Recently, AI image synthesis models have been the subject of intense ethical debate and even legal action. Proponents and opponents of generative AI tools regularly argue over the privacy and copyright implications of these new technologies. Adding fuel to either side of the argument could dramatically affect potential legal regulation of the technology, and as a result, this latest paper, authored by Nicholas Carlini et al., has perked up ears in AI circles.
However, Carlini’s results are not as clear-cut as they may first appear. Discovering instances of memorization in Stable Diffusion required 175 million image generations for testing and preexisting knowledge of trained images. Researchers only extracted 94 direct matches and 109 perceptual near-matches out of 350,000 high-probability-of-memorization images they tested (a set of known duplicates in the 160 million-image dataset used to train Stable Diffusion), resulting in a roughly 0.03 percent memorization rate in this particular scenario.
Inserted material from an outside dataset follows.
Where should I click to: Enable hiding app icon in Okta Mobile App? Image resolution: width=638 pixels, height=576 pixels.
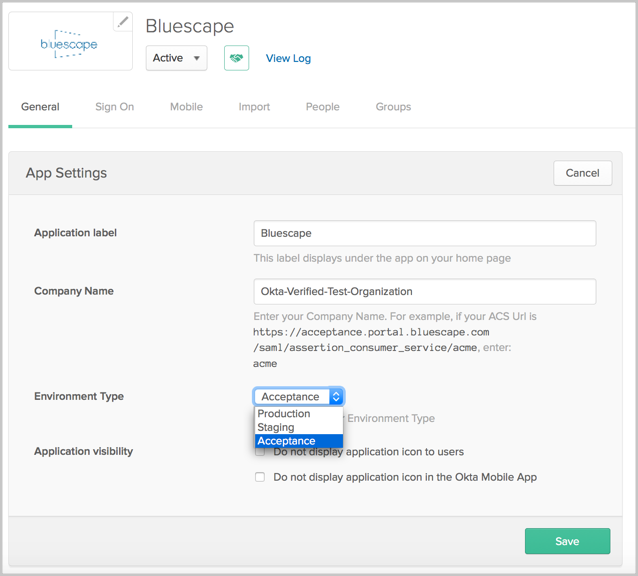260,477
Also, the researchers note that the “memorization” they’ve discovered is approximate since the AI model cannot produce identical byte-for-byte copies of the training images. By definition, Stable Diffusion cannot memorize large amounts of data because the size of the 160,000 million-image training dataset is many orders of magnitude larger than the 2GB Stable Diffusion AI model. That means any memorization that exists in the model is small, rare, and very difficult to accidentally extract.
Privacy and copyright implications
Still, even when present in very small quantities, the paper appears to show that approximate memorization in latent diffusion models does exist, and that could have implications for data privacy and copyright. The results may one day affect potential image synthesis regulation if the AI models become considered “lossy databases” that can reproduce training data, as one AI pundit speculated. Although considering the 0.03 percent hit rate, they would have to be considered very, very lossy databases—perhaps to a statistically insignificant degree.
When training an image synthesis model, researchers feed millions of existing images into the model from a dataset, typically obtained from the public web. The model then compresses knowledge of each image into a series of statistical weights, which form the neural network. This compressed knowledge is stored in a lower-dimensional representation called “latent space.” Sampling from this latent space allows the model to generate new images with similar properties to those in the training data set.
If, while training an image synthesis model, the same image is present many times in the dataset, it can result in “overfitting,” which can result in generations of a recognizable interpretation of the original image. For example, the Mona Lisa has been found to have this property in Stable Diffusion. That property allowed researchers to target known-duplicate images in the dataset while looking for memorization, which dramatically amplified their chances of finding a memorized match.
Along those lines, the researchers also experimented on the top 1,000 most-duplicated training images in the Google Imagen AI model and found a much higher percentage rate of memorization (2.3 percent) than Stable Diffusion. And by training their own AI models, the researchers found that diffusion models have a tendency to memorize images more than GANs.
Eric Wallace, one of the paper’s authors, shared some personal thoughts on the research in a Twitter thread. As stated in the paper, he suggested that AI model-makers should de-duplicate their data to reduce memorization. He also noted that Stable Diffusion’s model is small relative to its training set, so larger diffusion models are likely to memorize more. And he advised against applying today’s diffusion models to privacy-sensitive domains like medical imagery.
Like many academic papers, Carlini et al. 2023 is dense with nuance that could potentially be molded to fit a particular narrative as lawsuits around image synthesis play out, and the paper’s authors are aware that their research may come into legal play. But overall, their goal is to improve future diffusion models and reduce potential harms from memorization: “We believe that publishing our paper and publicly disclosing these privacy vulnerabilities is both ethical and responsible. Indeed, at the moment, no one appears to be immediately harmed by the (lack of) privacy of diffusion models; our goal with this work is thus to make sure to preempt these harms and encourage responsible training of diffusion models in the future.”